[THE TASK] Once the line containing "Click the OK button" is found in the records below, return it and each following line exactly, up to and including the line containing "How do I perform: Click", and nothing else.

[Pixel coordinate grounding data]
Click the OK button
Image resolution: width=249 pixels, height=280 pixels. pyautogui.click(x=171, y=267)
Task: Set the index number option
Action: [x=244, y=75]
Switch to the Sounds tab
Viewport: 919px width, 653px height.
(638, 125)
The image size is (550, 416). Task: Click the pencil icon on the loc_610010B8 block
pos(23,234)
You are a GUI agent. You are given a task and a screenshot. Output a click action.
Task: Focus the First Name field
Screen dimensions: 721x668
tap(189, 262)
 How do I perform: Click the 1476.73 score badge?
* * *
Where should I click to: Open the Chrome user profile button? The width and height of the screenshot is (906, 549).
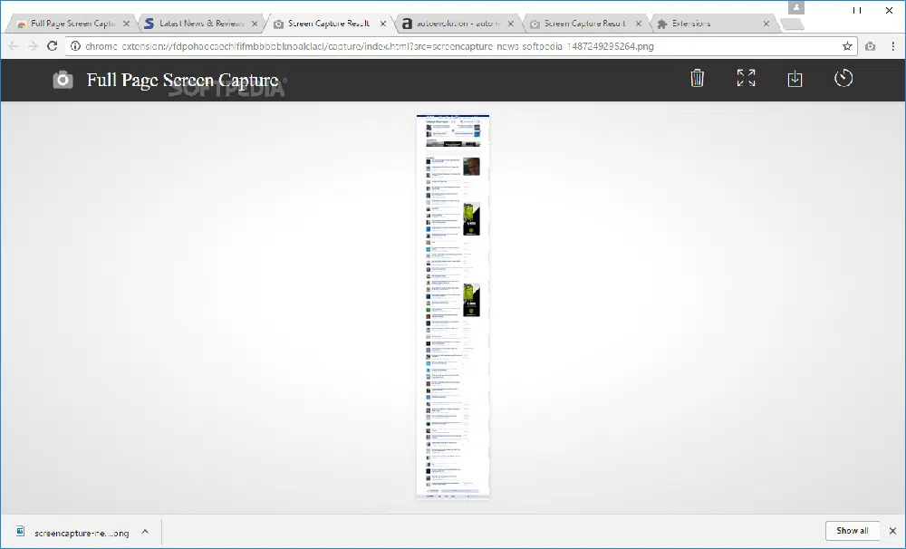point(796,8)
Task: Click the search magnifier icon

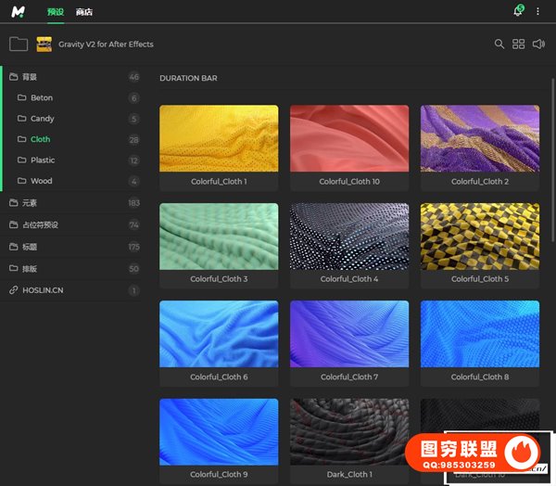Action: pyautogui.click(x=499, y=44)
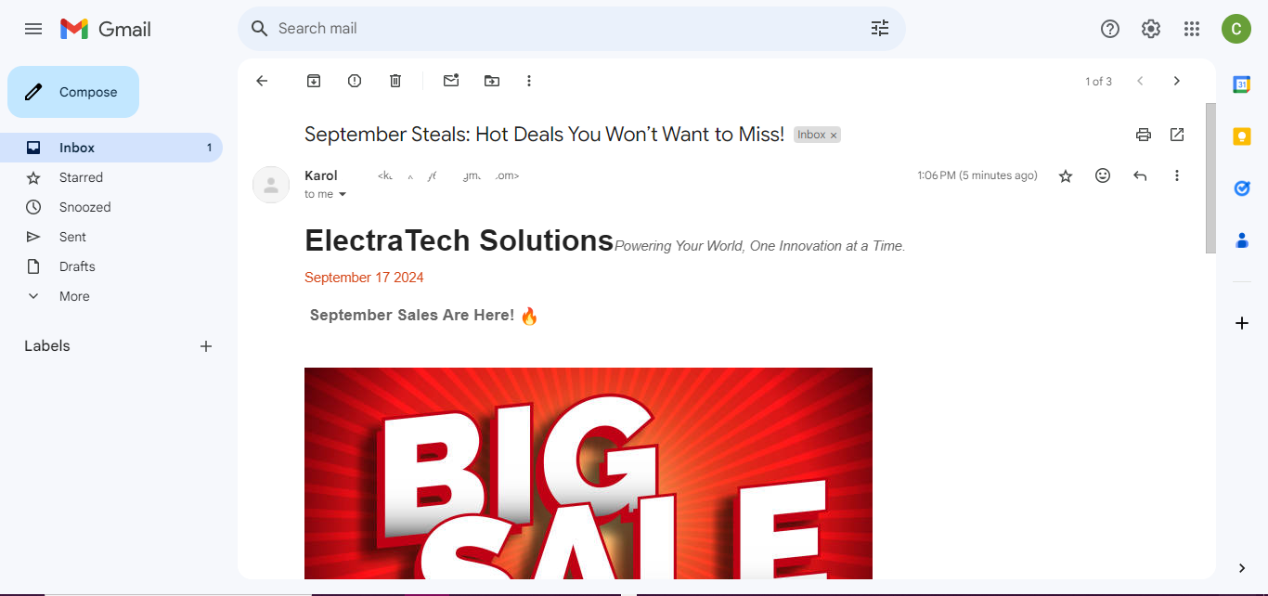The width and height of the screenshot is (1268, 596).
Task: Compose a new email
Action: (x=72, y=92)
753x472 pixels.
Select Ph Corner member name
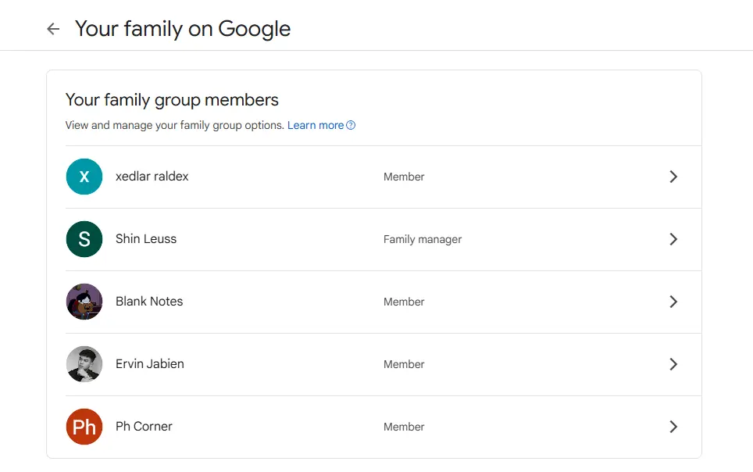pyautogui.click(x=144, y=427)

[WRITTEN SOLUTION]
Click the OK button
Image resolution: width=249 pixels, height=280 pixels. pyautogui.click(x=171, y=267)
Task: Set the index number option
Action: [x=244, y=75]
Switch to the Sounds tab
Viewport: 919px width, 653px height.
(638, 125)
The image size is (550, 416). Task: Click the pencil icon on the loc_610010B8 block
pos(23,234)
You are a GUI agent. You are given a task and a screenshot. Output a click action.
Task: Focus the First Name field
Screen dimensions: 721x668
tap(189, 262)
 How do I perform: Click the 1476.73 score badge?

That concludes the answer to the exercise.